HBridge: H-Shape Bridging of Heterogeneous Experts for Unified Multimodal Understanding and Generation
Xiang Wang, Zhifei Zhang, He Zhang, Zhe Lin, Yuqian Zhou, Qing Liu, Shiwei Zhang, Yijun Li, Shaoteng Liu, Haitian Zheng, Jason Kuen, Yuehuan Wang, Changxin Gao, Nong Sang
TL;DR
HBridge tackles the limitations of symmetric Mixture-of-Transformers in unified multimodal understanding and generation by introducing asymmetric heterogeneity, a mid-layer semantic bridge, and semantic reconstruction tokens. The approach pairs a frozen pretrained understanding expert with a diffusion-based generative expert, connects them through a selective mid-layer bridge, and uses 16 Semantic Reconstruction Tokens to ground generation in visual semantics; this reduces attention sharing by over 40% and leverages pretrained priors more efficiently.
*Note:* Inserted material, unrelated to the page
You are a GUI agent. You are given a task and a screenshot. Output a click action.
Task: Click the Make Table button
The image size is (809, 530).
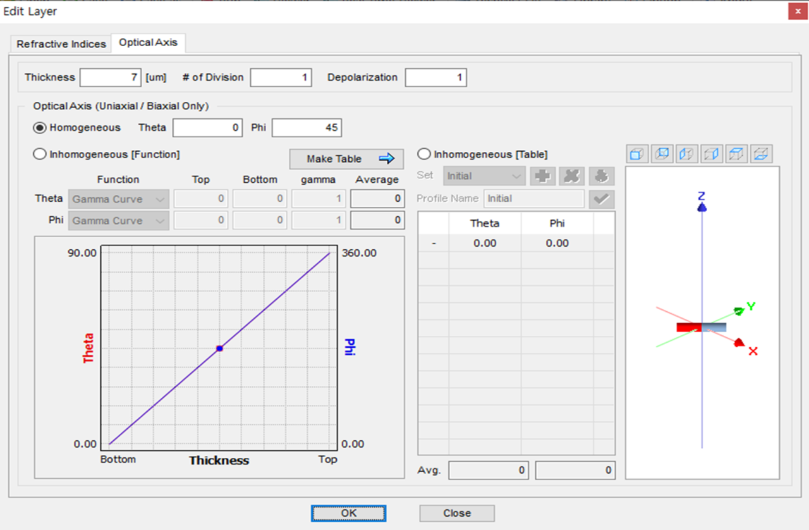(x=346, y=159)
Empirical results on DPG-Bench, GenEval, and ImgEdit-Bench show state-of-the-art performance with far fewer training tokens (~200B) than prior dense MoT methods (~2.5T), validating a new paradigm for efficient, unified multimodal generation. The work demonstrates that asymmetric architectures with targeted cross-modal interactions can achieve superior perception and synthesis while lowering computational cost, enabling practical deployment of unified multimodal systems.
Abstract
Recent unified models integrate understanding experts (e.g., LLMs) with generative experts (e.g., diffusion models), achieving strong multimodal performance. However, recent advanced methods such as BAGEL and LMFusion follow the Mixture-of-Transformers (MoT) paradigm, adopting a symmetric design that mirrors one expert to another for convenient initialization and fusion, which remains suboptimal due to inherent modality discrepancies. In this work, we propose HBridge, an asymmetric H-shaped architecture that enables heterogeneous experts to optimally leverage pretrained priors from their respective modality domains. Unlike prior dense fusion strategies that straightforwardly connect all layers between experts via shared attention, HBridge selectively bridges intermediate layers, reducing over 40% attention sharing, which improves efficiency and enhances generation quality. Shallow and deep layers, which capture modality-specific representations, are decoupled, while mid-layer bridging promotes semantic alignment. To further strengthen cross-modal coherence, we introduce semantic reconstruction tokens that explicitly guide the generative expert to reconstruct visual semantic tokens of the target image. Extensive experiments across multiple benchmarks demonstrate the effectiveness and superior performance of HBridge, establishing a new paradigm for unified multimodal generation.